For over 80 years now the Serenity Prayer has been used by many twelve-step programs, it is written by Reinhold Niebuhr:

God, grant me the serenity to accept the things I cannot change, courage to change the things I can, and wisdom to know the difference.

We can change some things, but not others. Honesty and courage help us to know which is which and not to shrink from whatever we can change.

I love this Gospel passage from Matthew, note the very first line: Jesus addresses his question to the chief priests and the elders (the people that have power and influence over other people’s lives). Jesus isn’t happy with them at all! He sees that they don’t practice what they preach. Can you imagine what they are thinking when they hear Jesus state that tax collectors and prostitutes are entering the Kingdom of God before them?  Oh yeah, definitely a should’ve had a V8 moment for sure! Tax collectors and prostitutes heard John the Baptist say “Repent, and change your ways, and know of God’s love for you!” And they did! And yet, even when the chief priests and elders witnessed this fact, they refused to change. They didn’t see any need to repent.
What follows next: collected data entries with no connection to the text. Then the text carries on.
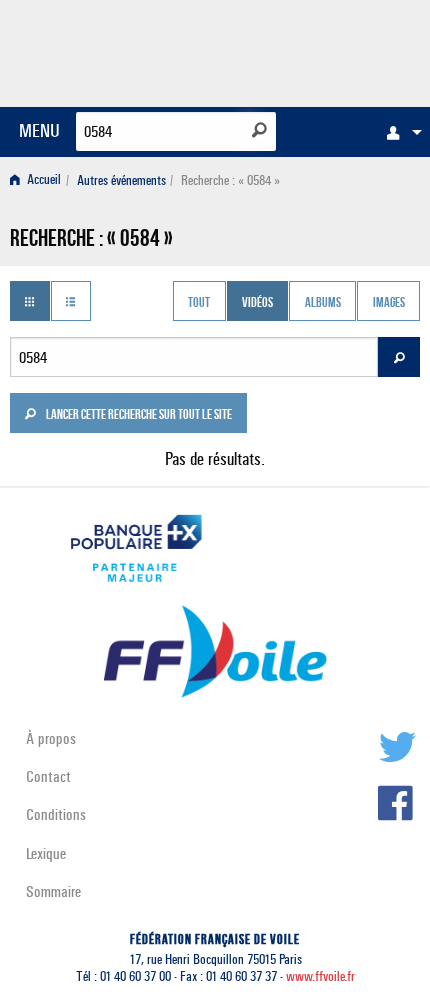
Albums (323, 303)
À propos (51, 738)
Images (389, 303)
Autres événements (121, 180)
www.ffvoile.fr (320, 976)
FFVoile (325, 50)
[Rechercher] (259, 130)
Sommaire (53, 891)
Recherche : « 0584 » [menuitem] (230, 180)
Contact (48, 776)
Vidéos (257, 303)
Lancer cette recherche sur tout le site (138, 416)
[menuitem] (399, 132)
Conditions (56, 814)
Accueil (42, 180)
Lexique (46, 853)
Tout (199, 303)
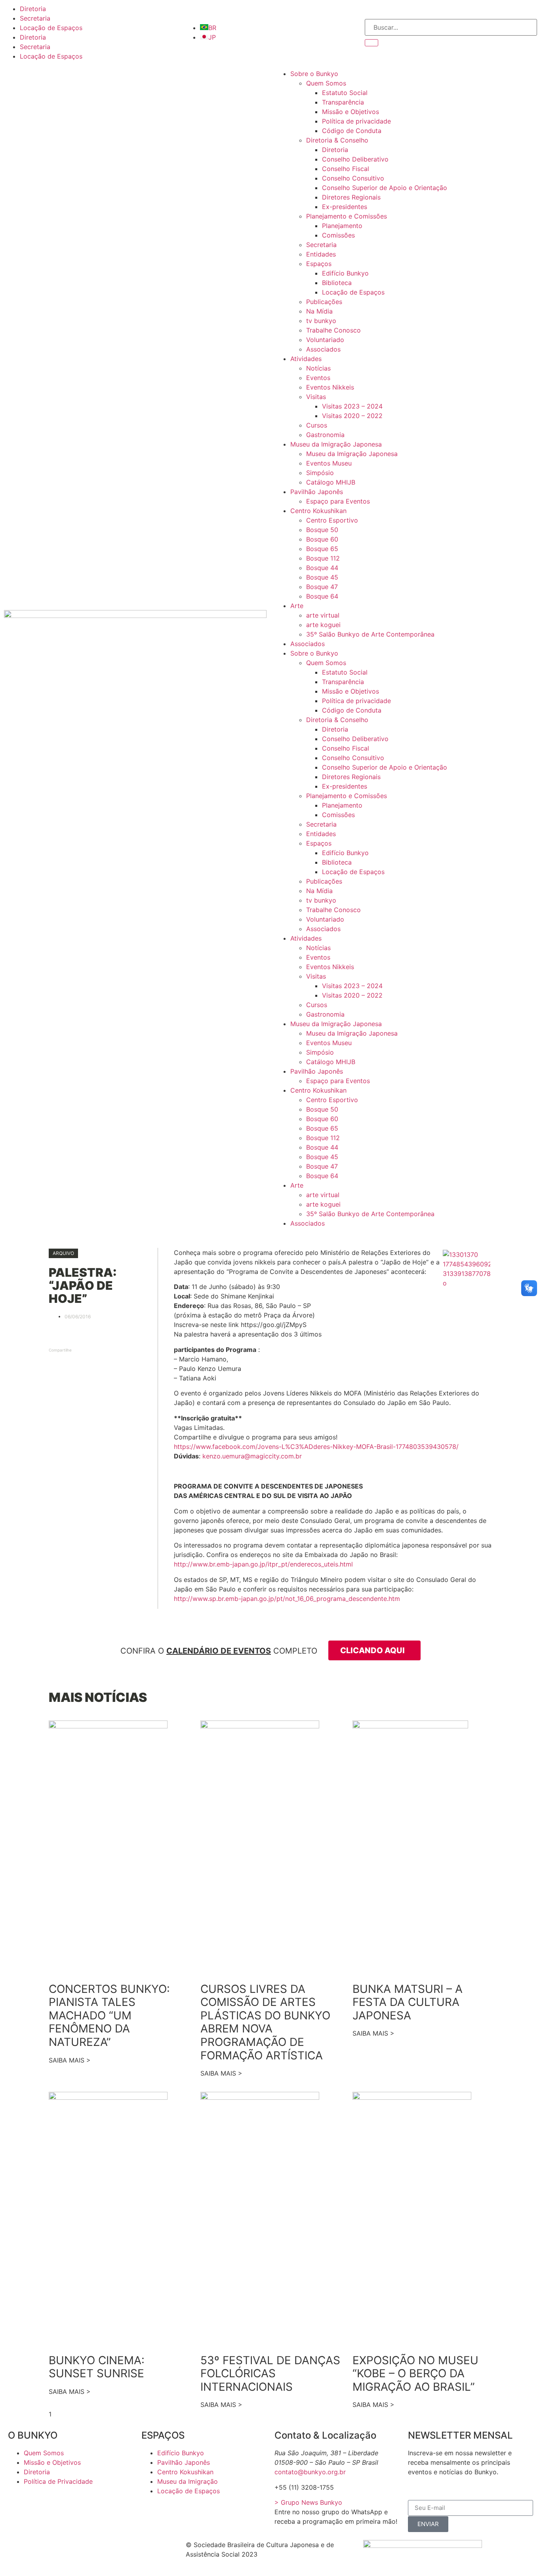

Change is not easy; in fact, it is extremely hard to do.  

Joke of the weekend:
Written by Norm Schmitz

The burial service for the elderly woman climaxed with a massive clasp of thunder, followed by a bolt of lightning, accompanied by even more thunder. “Well,” said her husband to the shaken pastor when it ended, “she’s there.”

Many of us could easily fill in the blanks of this sentence: “If only someone else _______________ (fill in one or more names) had done __________, then my life would have turned out much better.” We are, however, not nearly as likely to say, “If only I had done ____________, then my life would have turned out better.”  

People become adult Christians not simply by reaching a certain age but, more importantly, by accepting the responsibilities flowing from their Baptism as disciples of Jesus and by integrating into their faith life’s highs and lows.

In our freedom of choice, we have the ability to change, and if we’re willing and have the courage, then we are able to repent, and make that change.

God is calling each of us to change daily, just a little bit. Did you ever tell someone “Don’t change, I like you just the way you are.”? And, from that moment on they have no choice, but to change.

Hopefully, the homilies that have been given by me and Deacon Steve have had an impact on you, as we journey together, on this ever-changing thing we call life.